Johnson won just two points more than Ramanathan but he was more efficient on the return, facing just two break points and creating five on the other side to steal Ramkumar's serve thrice. Both players served well in the opening 10 games and the first break point came at 5-5 when Johnson fired a forehand down the line winner.

Steve converted it with a nice return that Ramanathan failed to control and he sealed the opener with a hold at 15 in game 12 after 44 minutes. Ramkumar saved a break point at the start of the second set with a volley winner and his only break of the match came in the fourth game when he landed a backhand cross court winner for a 3-1 advantage.

Serving at 4-2, the Indian saved a break point with a service winner and he converted the third set point in game nine with another unreturned serve that sent the match into a decider. There, Ramanathan served at only 45% and his second serve let him down, getting broken in game two after a forehand cross court winner from Johnson.

This was all Steve needed to settle into the winning rhythm and he cemented his triumph with another break in game eight following a forehand winner that pushed him over the top and earned the trophy for him. * ATP 250 Umag: Marco Cecchinato (ITA) vs Guido Pella (ARG) 6-2 7-6(4) The 25-year-old Italian was ranked outside the Top 90 when he came to Budapest in April, winning the title as a lucky loser to change his fortune completely, reaching the semi-final at Roland Garros a month later and playing in his first ATP semi-final on grass in Eastbourne.

The season only got better for Marco in Umag, claiming his second title after a 6-2 7-6 win over Guido Pella in an hour and 38 minutes, becoming the second Italian champion here after Fabio Fognini who was the last man standing in 2016.
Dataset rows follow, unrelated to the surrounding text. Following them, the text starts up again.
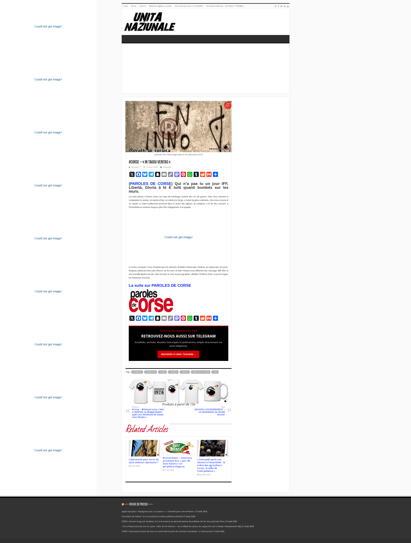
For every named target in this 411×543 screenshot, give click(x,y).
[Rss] (275, 6)
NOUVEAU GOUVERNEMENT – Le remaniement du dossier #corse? (210, 411)
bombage (137, 372)
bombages (151, 372)
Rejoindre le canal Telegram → (178, 354)
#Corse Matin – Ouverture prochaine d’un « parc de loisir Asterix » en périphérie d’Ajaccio (177, 462)
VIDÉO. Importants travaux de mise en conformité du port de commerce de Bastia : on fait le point (167, 531)
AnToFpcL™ (136, 167)
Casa (125, 6)
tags (215, 372)
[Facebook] (278, 6)
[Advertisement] (205, 69)
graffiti (185, 372)
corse (163, 372)
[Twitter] (281, 6)
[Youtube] (288, 6)
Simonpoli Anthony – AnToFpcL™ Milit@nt (225, 6)
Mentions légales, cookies (160, 6)
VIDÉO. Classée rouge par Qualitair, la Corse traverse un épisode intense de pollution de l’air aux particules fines (173, 521)
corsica (173, 372)
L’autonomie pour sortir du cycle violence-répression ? (144, 461)
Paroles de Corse (201, 372)
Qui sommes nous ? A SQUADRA (189, 6)
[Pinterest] (284, 6)
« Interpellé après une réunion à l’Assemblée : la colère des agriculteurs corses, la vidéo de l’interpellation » (211, 465)
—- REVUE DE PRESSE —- (138, 504)
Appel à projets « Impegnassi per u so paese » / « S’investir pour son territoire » (158, 511)
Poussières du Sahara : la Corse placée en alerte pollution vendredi (152, 516)
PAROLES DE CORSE (150, 183)
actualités (167, 167)
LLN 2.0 (142, 6)
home (133, 6)
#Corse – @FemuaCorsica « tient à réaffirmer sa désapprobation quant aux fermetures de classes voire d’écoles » (148, 412)
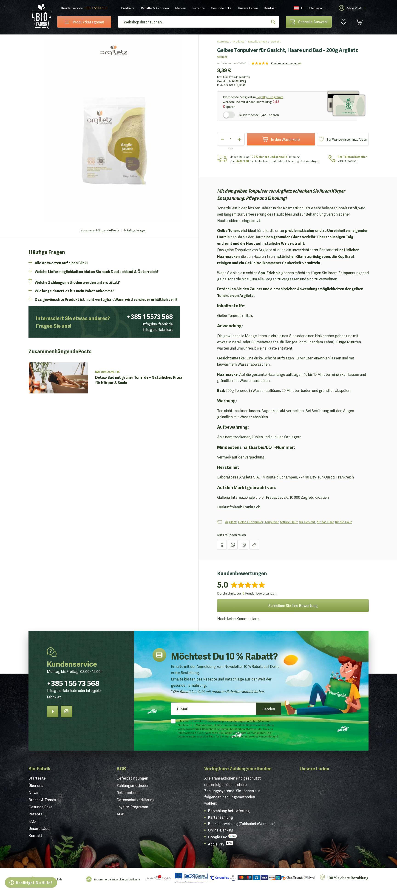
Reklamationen (129, 792)
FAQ (32, 821)
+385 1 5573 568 (95, 8)
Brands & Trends (42, 799)
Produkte (128, 8)
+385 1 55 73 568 (73, 682)
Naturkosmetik (257, 41)
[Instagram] (66, 711)
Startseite (223, 41)
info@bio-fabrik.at (158, 329)
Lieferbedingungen (132, 777)
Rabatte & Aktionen (155, 8)
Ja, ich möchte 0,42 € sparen (258, 114)
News (33, 792)
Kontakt (270, 8)
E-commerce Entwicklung (110, 879)
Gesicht (276, 41)
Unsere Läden (248, 8)
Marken (180, 8)
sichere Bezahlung (348, 877)
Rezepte (198, 8)
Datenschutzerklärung (135, 799)
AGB (121, 768)
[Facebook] (52, 711)
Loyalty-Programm (269, 96)
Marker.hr (134, 879)
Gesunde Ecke (221, 8)
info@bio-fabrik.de (157, 323)
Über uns (35, 785)
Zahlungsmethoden (132, 785)
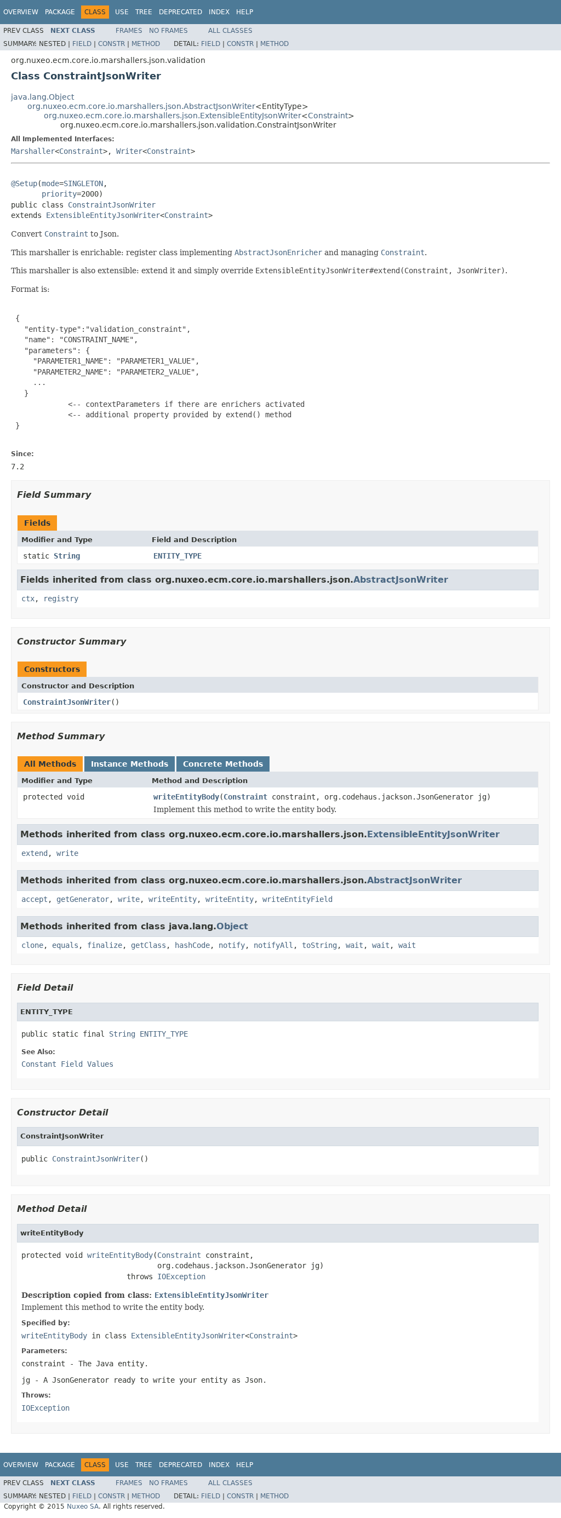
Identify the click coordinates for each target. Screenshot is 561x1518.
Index (219, 12)
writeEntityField (297, 899)
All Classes (230, 30)
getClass (148, 945)
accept (34, 899)
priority (59, 193)
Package (60, 12)
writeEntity (172, 899)
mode (50, 183)
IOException (181, 1276)
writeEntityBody (186, 796)
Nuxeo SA (83, 1506)
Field (81, 44)
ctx (28, 598)
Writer (129, 151)
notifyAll (273, 945)
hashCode (192, 945)
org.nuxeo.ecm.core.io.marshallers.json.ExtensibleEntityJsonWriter (172, 115)
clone (32, 945)
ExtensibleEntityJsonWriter (103, 215)
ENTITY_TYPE (177, 555)
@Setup (24, 183)
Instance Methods (129, 764)
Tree (143, 12)
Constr (111, 44)
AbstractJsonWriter (400, 579)
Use (122, 12)
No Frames (168, 30)
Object (232, 926)
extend (34, 853)
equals (65, 945)
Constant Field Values (67, 1064)
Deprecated (180, 12)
These two have played twice on the Challenger level before and this was their first meeting on the ATP Tour, with Pella seeking his maiden title after losing the previous two finals. He fought well, especially in the second set, but it wasn't enough to win at least a set, wasting a 4-2 lead in set number two to leave Umag with the second-place award.

Marco served at 78% and he fends off seven out of eight break points he faced to keep the pressure on the Argentinian who got broken three times from seven opportunities he gave to Cecchinato. Marco defended his second serve in a more efficient way and it was enough to cross the finish line in straight sets and add more fame to his already amazing season.

Cecchinato had to work hard in the opening game, saving two break points with winners before he scored a break in game four when Guido netted a backhand. Marco blasted an ace in game five to fends off a break point and the set was in his hands when he broke for the second time in game eight, wrapping up the first part of the match in 37 minutes.

Pella saved two break points at the start of the second set and this gave him the confidence to push even stronger in the following games, converting his fifth break point in game five when Cecchinato sent a forehand long for the first lead of the match.

Marco got it back in game eight after a bullet from his backhand and they both served well in the following games to set up a tie break where the Italian opened a 4-0 advantage. He converted the second match point at 6-4 to clinch the crown and complete a great day for the Italians after Fabio Fognini won the title in Bastad earlier that Sunday.